Background Second-hand smoke (SHS) exposure at work is a cause of serious ill-health. Consequently, many countries have implemented smoke-free workplace laws designed to protect most workers. However, workers who work in other people’s homes (such as home-care workers, tradespeople and nannies) are not protected by these laws, as smoking is not prohibited inside private homes. Previous research has suggested that domiciliary care workers, such as nurses making home visits to patients, are particularly heavily exposed to SHS. This research project sought to quantify that exposure in the context of wider occupational exposure to SHS.
Methods Through a programme of expert assessment, we developed a job exposure matrix (JEM) for SHS exposure among all classes of worker in the UK. Three raters assessed exposure to SHS for all UK occupations by 4-digit Standard Occupational Classification (SOC), rating likelihood, intensity and frequency of exposure.

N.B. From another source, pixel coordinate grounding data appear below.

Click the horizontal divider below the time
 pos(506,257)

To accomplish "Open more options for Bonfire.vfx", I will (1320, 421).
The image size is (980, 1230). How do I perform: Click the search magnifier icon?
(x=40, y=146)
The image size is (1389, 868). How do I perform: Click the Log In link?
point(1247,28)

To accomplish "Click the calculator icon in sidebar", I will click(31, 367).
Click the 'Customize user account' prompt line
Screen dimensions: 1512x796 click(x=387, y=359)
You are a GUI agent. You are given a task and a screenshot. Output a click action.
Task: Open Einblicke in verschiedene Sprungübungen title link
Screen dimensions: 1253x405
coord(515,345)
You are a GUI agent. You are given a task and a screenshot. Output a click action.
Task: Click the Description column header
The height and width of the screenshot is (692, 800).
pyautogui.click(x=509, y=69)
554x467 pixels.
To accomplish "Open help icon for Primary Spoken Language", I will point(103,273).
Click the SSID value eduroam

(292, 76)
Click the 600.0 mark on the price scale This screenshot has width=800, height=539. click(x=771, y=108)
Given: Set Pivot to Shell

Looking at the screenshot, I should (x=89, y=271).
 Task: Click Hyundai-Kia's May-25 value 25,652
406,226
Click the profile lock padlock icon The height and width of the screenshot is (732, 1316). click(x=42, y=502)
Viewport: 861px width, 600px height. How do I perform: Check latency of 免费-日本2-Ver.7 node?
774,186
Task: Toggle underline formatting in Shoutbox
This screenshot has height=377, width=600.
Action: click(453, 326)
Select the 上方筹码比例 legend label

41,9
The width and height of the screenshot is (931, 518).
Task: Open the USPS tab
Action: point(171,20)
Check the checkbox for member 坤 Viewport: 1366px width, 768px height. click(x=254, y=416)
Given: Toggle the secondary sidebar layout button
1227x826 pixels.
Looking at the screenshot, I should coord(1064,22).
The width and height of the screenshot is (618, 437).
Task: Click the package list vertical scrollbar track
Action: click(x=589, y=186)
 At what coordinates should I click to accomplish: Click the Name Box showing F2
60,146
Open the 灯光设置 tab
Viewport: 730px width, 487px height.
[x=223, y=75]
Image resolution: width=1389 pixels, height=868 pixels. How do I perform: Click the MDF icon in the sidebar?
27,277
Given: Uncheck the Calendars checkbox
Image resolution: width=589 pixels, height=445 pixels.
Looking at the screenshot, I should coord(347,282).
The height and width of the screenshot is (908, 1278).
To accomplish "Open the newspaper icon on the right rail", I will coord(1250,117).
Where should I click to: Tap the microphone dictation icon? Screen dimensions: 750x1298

To assess the extent of exposure to SHS among home-care workers, we conducted surveys of these workers in the NHS, two local authorities and a private organisation in Scotland. We conducted personal exposure monitoring with these groups of home-care workers, assessing their exposure to SHS by monitoring fine particulate matter (PM2.5), air nicotine and changes in salivary cotinine over the course of a shift.
Results Our JEM indicated that around ten million workers in the UK may be occupationally exposed to SHS. Overall, 84 of 412 four-digit SOC codes (20.4%) were considered likely to have at least 10% of workers experiencing some degree of non-incidental exposure to SHS during their duties. Exposure is estimated to be most severe among lower SES workers, particularly care workers. Our survey results indicated that many home-care workers are occupationally exposed to SHS. Local authority workers were more likely to be exposed than NHS workers, with 84% of council respondents reporting exposure during their work vs 15% of NHS respondents. Measurements revealed highly variable patterns of SHS exposure based on shift pattern and visit duration. Visits to smoking homes included peak PM2.5 concentrations in excess of 400µg/m3, sixteen times the WHO guideline limit for 24h periods.
Discussion SHS exposure remains a serious health concern for a considerable fraction of the UK working population. People in lower paid jobs are disproportionately affected by SHS at work, potentially a cause of health inequality. Home-care workers can experience frequent and high SHS exposure, and new policies are necessary to protect them from associated health harms.